On Aug. 8, Habib was replaced by Gen. Daoud Rajiha, the military's chief of staff and a Greek Orthodox Christian. The official Syrian news agency, Sana, asserted that Habib was replaced because of illness, Middle East Newsline reported.

"This reshuffle is part of the reassignments that have recently covered a number of officials following direct meetings held by President Assad with popular delegations and citizens," a Syrian government statement said.

A day later, Habib was said to have been killed at his home in what the opposition asserted was a regime execution. At first, Syrian state television said Habib died from natural causes, but did not elaborate.

Later, Habib appeared on state television and said reports of his death stemmed from Western countries. The ex-defense minister expressed praise of what he termed Syria's "courageous Defense Ministry."

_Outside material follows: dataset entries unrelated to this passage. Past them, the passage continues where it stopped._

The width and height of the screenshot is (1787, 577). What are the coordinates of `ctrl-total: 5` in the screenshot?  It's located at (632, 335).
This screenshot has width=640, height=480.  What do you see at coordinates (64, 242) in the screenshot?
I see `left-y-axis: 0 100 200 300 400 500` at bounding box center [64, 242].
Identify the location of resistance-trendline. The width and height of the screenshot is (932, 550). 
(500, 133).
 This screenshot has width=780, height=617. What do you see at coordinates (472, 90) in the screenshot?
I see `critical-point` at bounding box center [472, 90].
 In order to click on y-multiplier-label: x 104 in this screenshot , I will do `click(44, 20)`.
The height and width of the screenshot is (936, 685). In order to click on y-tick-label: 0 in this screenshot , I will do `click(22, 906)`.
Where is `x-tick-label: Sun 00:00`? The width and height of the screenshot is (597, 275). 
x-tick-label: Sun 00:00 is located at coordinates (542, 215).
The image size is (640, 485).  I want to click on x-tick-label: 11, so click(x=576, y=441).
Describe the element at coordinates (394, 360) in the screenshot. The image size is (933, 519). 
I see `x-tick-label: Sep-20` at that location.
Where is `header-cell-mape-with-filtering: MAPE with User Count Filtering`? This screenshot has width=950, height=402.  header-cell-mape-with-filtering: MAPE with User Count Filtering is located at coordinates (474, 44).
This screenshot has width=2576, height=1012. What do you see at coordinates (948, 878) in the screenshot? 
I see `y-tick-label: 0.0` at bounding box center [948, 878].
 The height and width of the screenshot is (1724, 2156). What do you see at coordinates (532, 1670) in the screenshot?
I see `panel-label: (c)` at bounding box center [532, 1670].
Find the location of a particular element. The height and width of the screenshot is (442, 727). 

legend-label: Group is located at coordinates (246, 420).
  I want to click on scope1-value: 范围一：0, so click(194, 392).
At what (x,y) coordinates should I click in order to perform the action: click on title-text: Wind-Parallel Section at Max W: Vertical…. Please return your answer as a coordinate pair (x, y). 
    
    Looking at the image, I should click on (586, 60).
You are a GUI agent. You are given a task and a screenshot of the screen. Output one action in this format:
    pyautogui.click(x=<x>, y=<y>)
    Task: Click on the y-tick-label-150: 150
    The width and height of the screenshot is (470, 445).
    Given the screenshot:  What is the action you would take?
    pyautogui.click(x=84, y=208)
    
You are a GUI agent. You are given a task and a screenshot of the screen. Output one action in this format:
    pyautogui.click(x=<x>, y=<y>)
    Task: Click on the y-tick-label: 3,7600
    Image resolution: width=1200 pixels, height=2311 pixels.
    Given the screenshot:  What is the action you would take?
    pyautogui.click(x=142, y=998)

The diplomats reported that Habib had been concerned by the use of the military to quell civilian protests. The outgoing defense minister was said to have argued that army and other military units were being demoralized and a target for Sunni Islamist insurgents trained in Iraq.

A-Sharq Al Awsat quoted a military source as saying Habib had ordered an army withdrawal from Hama, in which at least 300 civilians were killed in early August. The newspaper said Habib and other senior members of the Assad regime engaged in "differences on the management of the crisis."

The diplomats said Habib had long been regarded as one of the few pro-Western figures in the Syrian regime. In June, Habib, however, was cited in the second round of European Union sanctions when the military expanded operations to quell the revolt.